YOUR TASK →
Copy out the lines below unchanged, everything from the line containing "Task: Expand the Ведение книги продаж group" down to the line containing "pos(215,388)", both included.

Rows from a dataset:
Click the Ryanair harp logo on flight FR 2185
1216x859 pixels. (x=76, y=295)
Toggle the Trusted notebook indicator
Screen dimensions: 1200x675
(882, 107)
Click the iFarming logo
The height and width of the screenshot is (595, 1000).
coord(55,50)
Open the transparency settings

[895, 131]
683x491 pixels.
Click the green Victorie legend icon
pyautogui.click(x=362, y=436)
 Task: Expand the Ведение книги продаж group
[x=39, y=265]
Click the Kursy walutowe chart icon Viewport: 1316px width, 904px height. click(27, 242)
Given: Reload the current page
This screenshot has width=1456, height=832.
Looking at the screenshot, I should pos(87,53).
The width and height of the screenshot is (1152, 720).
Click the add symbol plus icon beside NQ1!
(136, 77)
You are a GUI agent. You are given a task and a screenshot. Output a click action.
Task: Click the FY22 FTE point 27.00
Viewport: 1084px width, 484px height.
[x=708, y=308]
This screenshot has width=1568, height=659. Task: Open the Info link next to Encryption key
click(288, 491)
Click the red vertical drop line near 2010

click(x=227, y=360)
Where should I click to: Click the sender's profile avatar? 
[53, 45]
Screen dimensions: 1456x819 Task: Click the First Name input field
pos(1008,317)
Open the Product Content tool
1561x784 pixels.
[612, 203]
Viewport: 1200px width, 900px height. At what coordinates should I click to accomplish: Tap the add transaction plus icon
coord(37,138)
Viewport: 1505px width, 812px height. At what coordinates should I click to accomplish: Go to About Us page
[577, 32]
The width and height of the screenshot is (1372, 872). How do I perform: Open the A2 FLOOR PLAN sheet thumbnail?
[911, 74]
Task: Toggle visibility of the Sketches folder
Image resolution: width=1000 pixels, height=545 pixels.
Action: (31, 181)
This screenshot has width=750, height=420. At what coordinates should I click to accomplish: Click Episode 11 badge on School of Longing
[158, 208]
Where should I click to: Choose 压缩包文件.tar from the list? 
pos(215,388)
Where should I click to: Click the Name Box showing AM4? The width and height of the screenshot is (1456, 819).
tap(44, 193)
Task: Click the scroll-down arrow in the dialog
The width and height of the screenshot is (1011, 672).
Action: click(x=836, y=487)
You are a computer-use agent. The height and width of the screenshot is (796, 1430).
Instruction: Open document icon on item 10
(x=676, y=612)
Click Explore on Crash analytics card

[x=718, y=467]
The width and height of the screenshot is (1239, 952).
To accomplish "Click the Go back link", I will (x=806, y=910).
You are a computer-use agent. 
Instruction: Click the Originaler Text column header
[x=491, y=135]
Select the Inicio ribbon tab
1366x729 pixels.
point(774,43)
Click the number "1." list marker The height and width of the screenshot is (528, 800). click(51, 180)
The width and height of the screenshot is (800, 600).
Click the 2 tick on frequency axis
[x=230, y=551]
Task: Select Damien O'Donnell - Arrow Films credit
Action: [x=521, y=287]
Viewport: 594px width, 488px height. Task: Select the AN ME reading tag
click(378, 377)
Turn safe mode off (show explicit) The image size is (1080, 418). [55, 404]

TASK ANSWER →
 Task: Expand the Ведение книги продаж group
[x=39, y=265]
Click the Kursy walutowe chart icon Viewport: 1316px width, 904px height. click(27, 242)
Given: Reload the current page
This screenshot has width=1456, height=832.
Looking at the screenshot, I should pos(87,53).
The width and height of the screenshot is (1152, 720).
Click the add symbol plus icon beside NQ1!
(136, 77)
You are a GUI agent. You are given a task and a screenshot. Output a click action.
Task: Click the FY22 FTE point 27.00
Viewport: 1084px width, 484px height.
[x=708, y=308]
This screenshot has width=1568, height=659. Task: Open the Info link next to Encryption key
click(288, 491)
Click the red vertical drop line near 2010

click(x=227, y=360)
Where should I click to: Click the sender's profile avatar? 
[53, 45]
Screen dimensions: 1456x819 Task: Click the First Name input field
pos(1008,317)
Open the Product Content tool
1561x784 pixels.
[612, 203]
Viewport: 1200px width, 900px height. At what coordinates should I click to accomplish: Tap the add transaction plus icon
coord(37,138)
Viewport: 1505px width, 812px height. At what coordinates should I click to accomplish: Go to About Us page
[577, 32]
The width and height of the screenshot is (1372, 872). How do I perform: Open the A2 FLOOR PLAN sheet thumbnail?
[911, 74]
Task: Toggle visibility of the Sketches folder
Image resolution: width=1000 pixels, height=545 pixels.
Action: (31, 181)
This screenshot has width=750, height=420. At what coordinates should I click to accomplish: Click Episode 11 badge on School of Longing
[158, 208]
Where should I click to: Choose 压缩包文件.tar from the list? 
pos(215,388)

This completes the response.